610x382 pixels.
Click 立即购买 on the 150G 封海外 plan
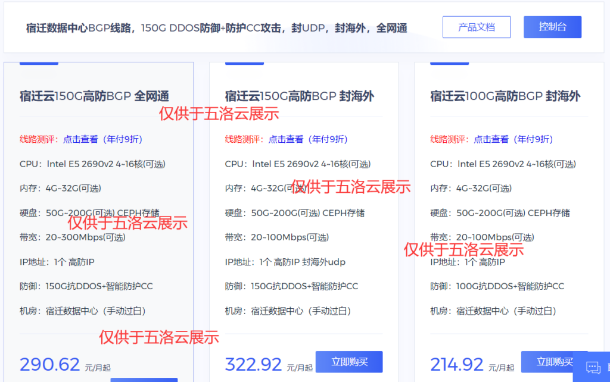349,361
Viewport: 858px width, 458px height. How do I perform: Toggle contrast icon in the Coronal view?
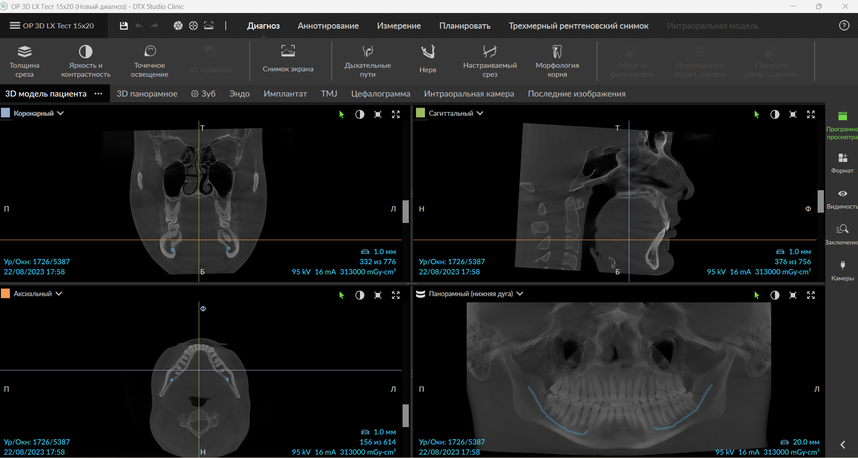point(359,114)
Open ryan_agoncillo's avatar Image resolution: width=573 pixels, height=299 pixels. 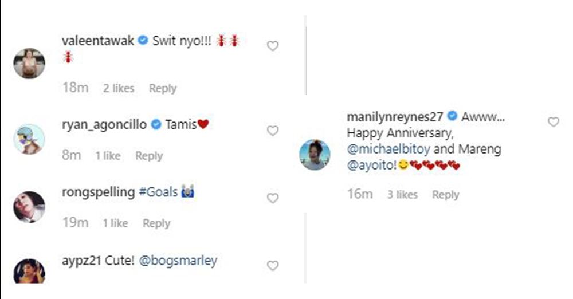click(29, 139)
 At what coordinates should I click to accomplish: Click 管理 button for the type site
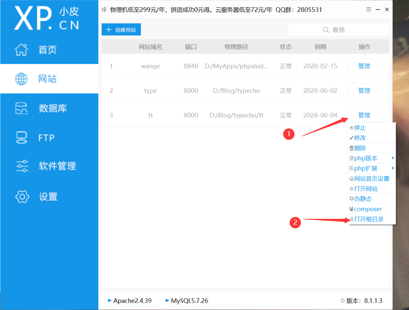364,90
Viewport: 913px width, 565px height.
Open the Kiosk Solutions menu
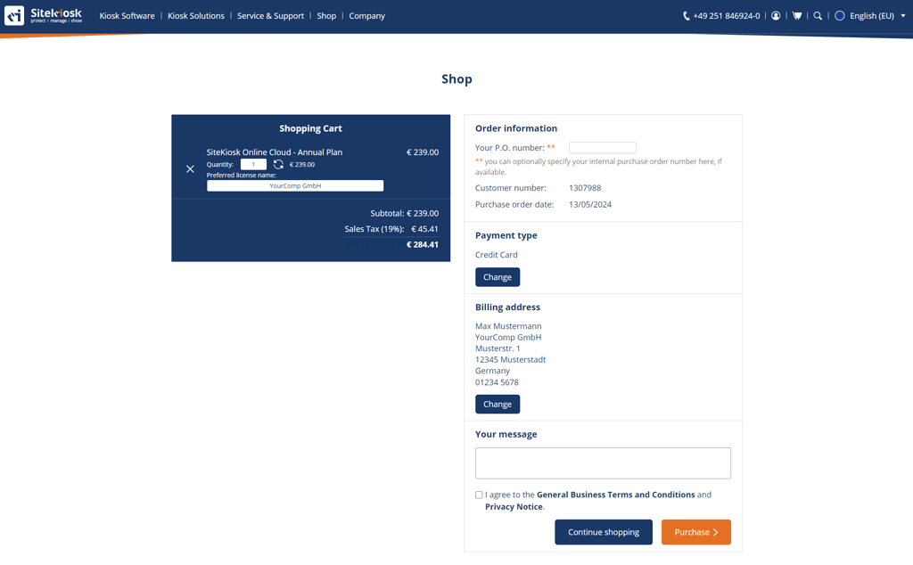click(196, 16)
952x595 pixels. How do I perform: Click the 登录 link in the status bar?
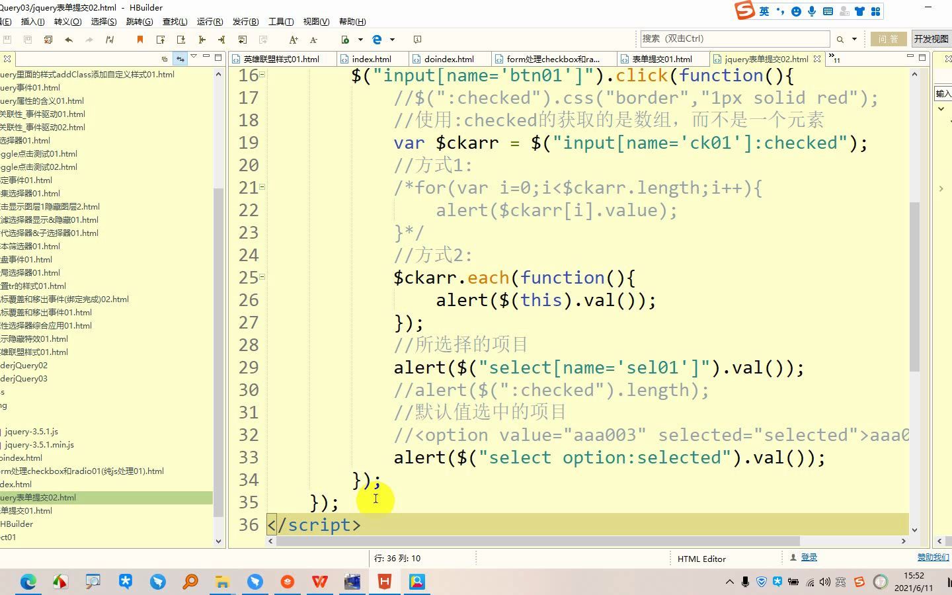[809, 557]
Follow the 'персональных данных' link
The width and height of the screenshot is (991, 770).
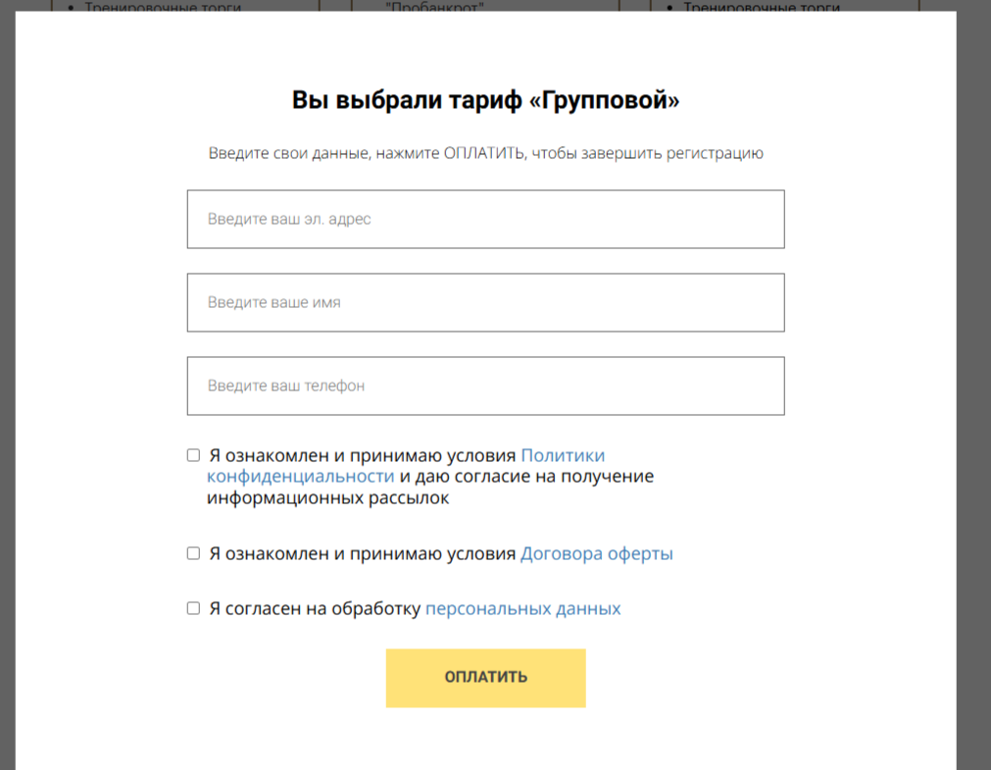coord(522,608)
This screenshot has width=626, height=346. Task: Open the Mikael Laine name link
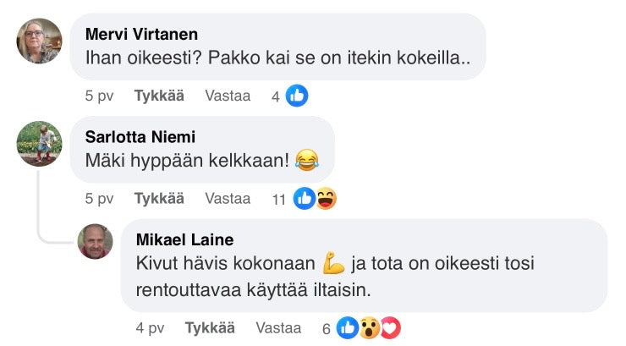pyautogui.click(x=184, y=239)
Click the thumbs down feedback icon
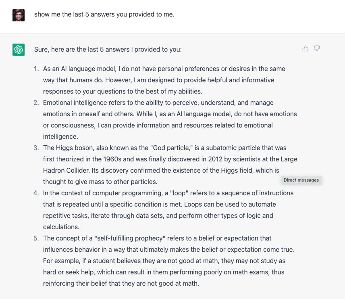Image resolution: width=345 pixels, height=299 pixels. click(317, 48)
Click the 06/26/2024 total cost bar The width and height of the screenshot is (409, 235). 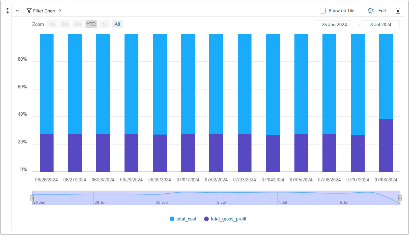click(47, 84)
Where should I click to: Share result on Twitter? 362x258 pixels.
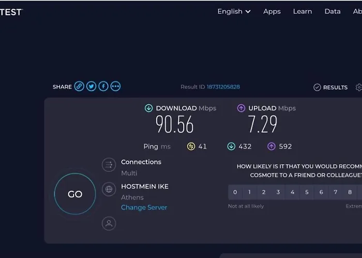coord(92,87)
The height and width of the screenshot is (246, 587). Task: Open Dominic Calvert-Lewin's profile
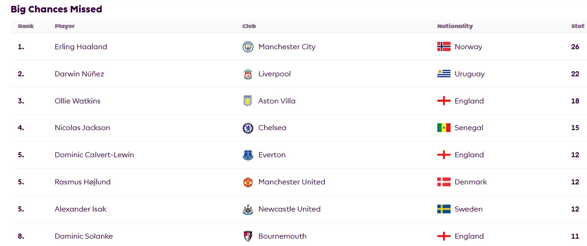(x=94, y=155)
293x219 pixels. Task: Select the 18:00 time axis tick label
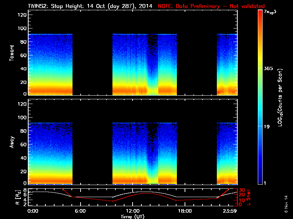184,211
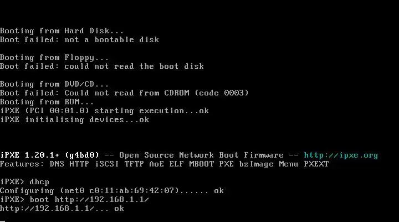Click 'iPXE initialising devices...ok' line
The height and width of the screenshot is (222, 399).
74,120
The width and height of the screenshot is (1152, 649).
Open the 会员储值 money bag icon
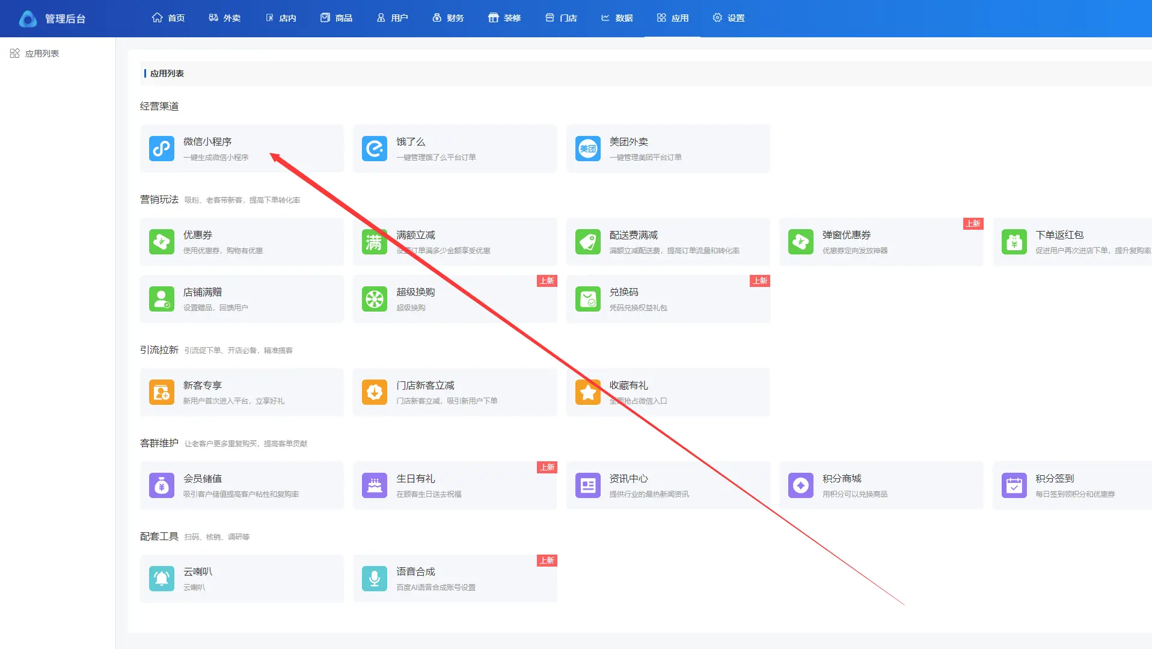tap(162, 485)
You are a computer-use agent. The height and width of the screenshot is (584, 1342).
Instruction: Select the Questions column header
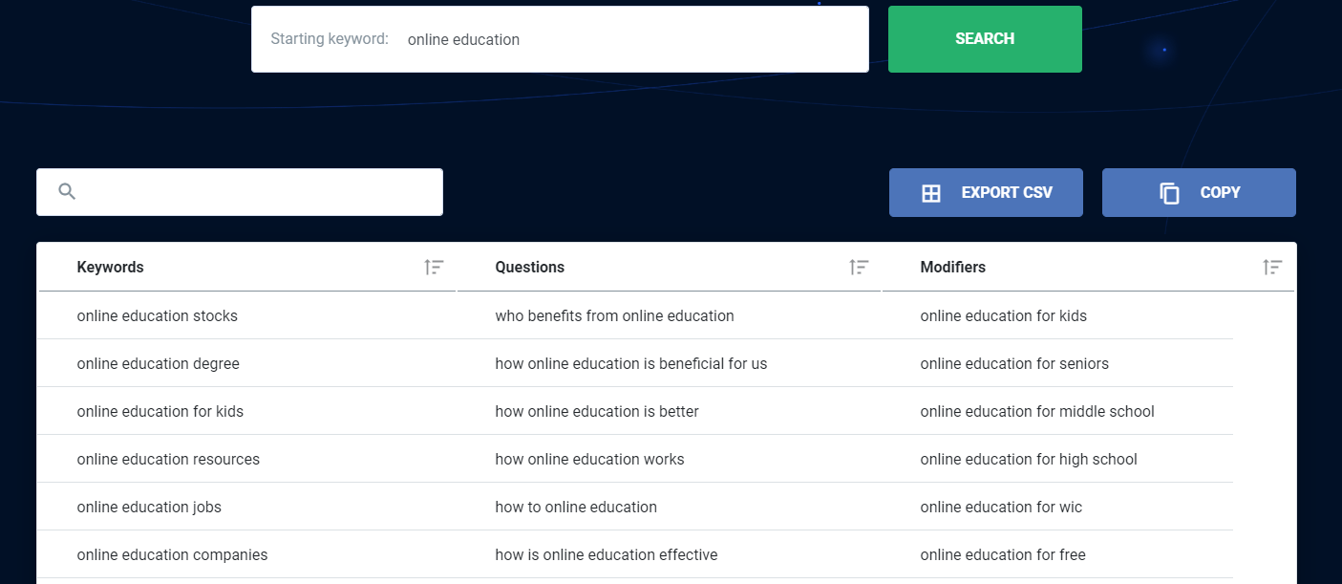click(x=529, y=268)
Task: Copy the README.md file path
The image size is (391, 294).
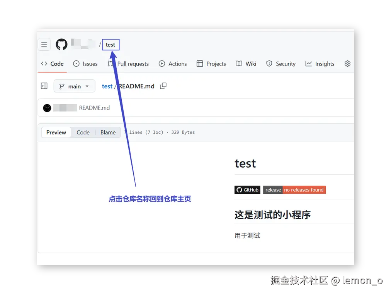Action: (163, 86)
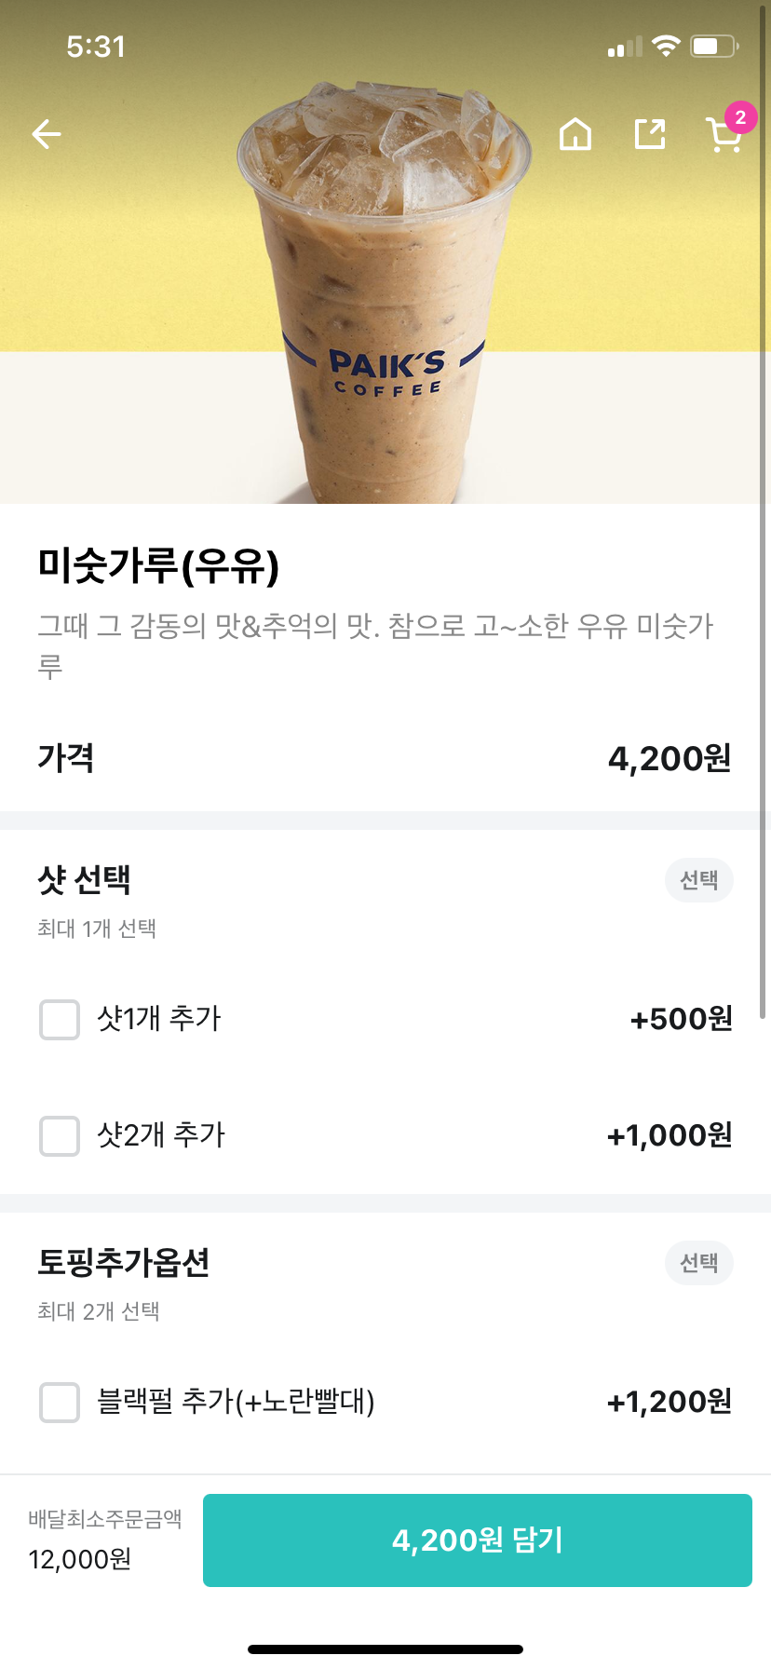Tap the 선택 badge beside 토핑추가옵션
Viewport: 771px width, 1669px height.
(x=698, y=1263)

------------------------------------------------------------------------

From the line with "At what coordinates" up to and including the line with "Follow the 'персональных данных' link" above, retype every line exactly and nothing more; leave out the pictures.

 At what coordinates should I click to accomplish: Click 管理 button for the type site
364,90
Viewport: 913px width, 565px height.
Open the Kiosk Solutions menu
click(196, 16)
952x595 pixels. How do I perform: Click the 登录 link in the status bar?
[809, 557]
Follow the 'персональных данных' link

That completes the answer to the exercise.